— TEKST DO PRZECZYTANIA —
***

Mówi: | Bożydar Neroj |
Funkcja: | naczelnik wydziału urządzania lasu |
Firma: | Dyrekcja Generalna Lasów Państwowych |
Pierwsze lasy społeczne wokół sześciu dużych miast. Trwają prace nad ustaleniem zasad ich funkcjonowania
Warszawa, Katowice, Toruń, Bydgoszcz, Wrocław oraz Kielce to pierwsze miasta, wokół których – po konsultacjach z samorządami, aktywistami, stroną społeczną i przedstawicielami Lasów Państwowych – zostały wyznaczone tzw. lasy społeczne, gdzie wycinka będzie ograniczona lub zakazana. Ich łączna powierzchnia przekroczy 78 tys. ha, a MKiŚ pracuje w tej chwili nad uszczegółowieniem zasad prowadzenia gospodarki leśnej na tych terenach. Wciąż trwają prace nad wyznaczeniem lasów społecznych m.in. wokół Krakowa, Trójmiasta, Łodzi i Poznania.
– Lasy społeczne dopiero powstają, to jest zupełnie nowe zagadnienie. Trudno powiedzieć, w jakim kierunku pójdą, ale z pewnością są to miejsca, gdzie musimy wspólnie wypracowywać takie sposoby modyfikacji gospodarki leśnej, które zadowolą jak najwięcej interesariuszy – mówi agencji Newseria Bożydar Neroj, naczelnik Wydziału Urządzania Lasu w Dyrekcji Generalnej Lasów Państwowych.
Lasy społeczne to zalesione obszary, które społeczeństwo najchętniej wybiera jako miejsce wypoczynku i rekreacji. Są położone głównie wokół dużych miast i aglomeracji, ale też w popularnych regionach turystycznych. We wrześniu br. z inicjatywy Ministerstwa Klimatu i Środowiska, ruszył pilotażowy proces, którego celem było wyznaczenie takich obszarów wokół 14 miast w całej Polsce.
– Mieszkańcy dużych miast i aglomeracji mają zupełnie inne oczekiwania względem lasów niż mieszkańcy wsi. Dla ludzi miasta to są przede wszystkim zielone płuca i miejsce wytchnienia, w którym można znaleźć moment zatrzymania się od zgiełku dnia codziennego – mówi Bożydar Neroj.
Pod koniec listopada, podczas II Ogólnopolskiej Narady o Lasach, MKiŚ poinformowało że pierwsze lasy o wiodącej funkcji społecznej zostały wyznaczone wokół Warszawy, Katowic, Torunia i Bydgoszczy, Wrocławia oraz Kielc, a ich łączna powierzchnia ma wynieść 78,1 tys. ha (nieco ponad 1 proc. powierzchni lasów zarządzanych przez Lasy Państwowe). To pierwsze lokalizacje, co do których osiągnięto konsensus w ramach konsultacji prowadzonych m.in. z samorządowcami, aktywistami, stroną społeczną i przedstawicielami Lasów Państwowych.

***

— DOSTARCZONE DANE —
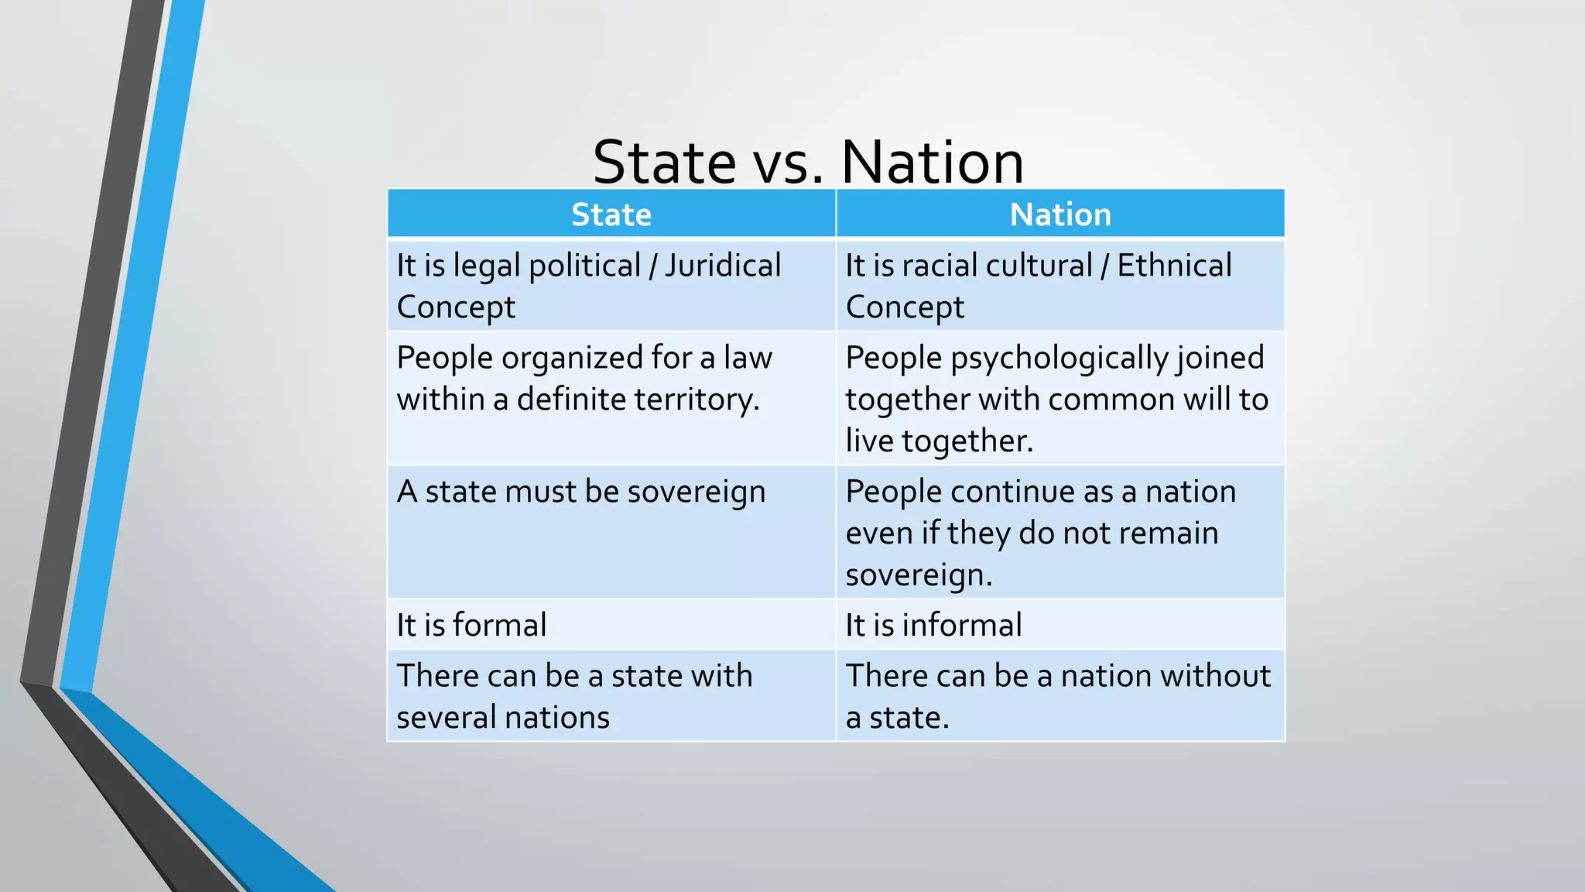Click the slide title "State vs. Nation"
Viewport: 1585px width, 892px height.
tap(808, 162)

***

— ZADANIA DO WYKONANIA —
1. Wokół ilu miast w Polsce miał wyznaczyć lasy społeczne pilotażowy proces, który ruszył we wrześniu, według tekstu o lasach społecznych?
2. Dopisz kilka zdań stanowiących dalszy ciąg tekstu o lasach społecznych, zaczynając od miejsca, w którym się kończy.

— ODPOWIEDZI —
1. Wokół 14 miast w całej Polsce.

2.
– Dyskusja wokół lasów społecznych w aglomeracjach to moim zdaniem dopiero początek procesu, tu będziemy mieli do czynienia z różnymi problemami i różnymi interesami – mówi przedstawiciel Lasów Państwowych.
Jak wskazuje, pilotażowy proces wyznaczania lasów społecznych był dużym wyzwaniem – nie tylko ze względu na ograniczony czas na jego przeprowadzenie, ale też brak klarownej definicji lasów społecznych i zasad gospodarowania w nich. To spowodowało, że w trakcie prac lokalnych zespołów ds. lasów społecznych i późniejszych konsultacji pojawiało się dużo odmiennych stanowisk. W tych samych miejscach różne osoby i środowiska oczekiwały rozwiązań znanych z parków miejskich albo ścisłych rezerwatów przyrody. Niektórzy obawiali się, że w takich lasach będą wstrzymane wszelkie prace i zabiegi pielęgnacyjne, także te mające zapewnić bezpieczeństwo, inni przeciwnie – oczekiwali, że w lasach wokół miast nie zostanie ścięte ani jedno drzewo.
– Największym problemem było wyrażanie opinii skrajnych. Z jednej strony mieliśmy osoby, które stawiały tezę, że leśnicy powinni absolutnie wyjść z lasu, że powinien on być zostawiony sam sobie. A z drugiej strony mieliśmy oczekiwania od organizacji turystycznych, że w danym miejscu dobrze byłoby wyciąć kawałek lasu, bo to jest punkt widokowy i atrakcja dla turystów, albo wybudować wiatę, gdzie można by się zatrzymać w trakcie deszczu. Z kolei przyrodnicy mówili, że tego zrobić absolutnie nie można, bo tutaj jest stanowisko gatunku chronionego, że trzeba ten obszar wyłączyć z użytkowania i zrobić rezerwat. Biorąc pod uwagę tak złożone, różnorodne propozycje, wyjście z dobrą, kompromisową, sumaryczną konkluzją okazało się wyjątkowo trudne – mówi Bożydar Neroj.
Obecnie MKiŚ pracuje nad uszczegółowieniem zasad prowadzenia gospodarki leśnej w pierwszych lasach społecznych, wyznaczonych wokół sześciu polskich miast. Na tych obszarach wycinka ma być ograniczona bądź zakazana. Po konsultacjach z ekspertami resort ma skierować w tej sprawie odpowiednie wytyczne do Lasów Państwowych. Zgodnie z harmonogramem resortu ma to nastąpić do końca stycznia 2025 roku, a na kolejne miesiące planowane jest przeprowadzenie ewentualnych zmian w przepisach, które usankcjonują wzmocnienie ochrony lasów o funkcji społecznej.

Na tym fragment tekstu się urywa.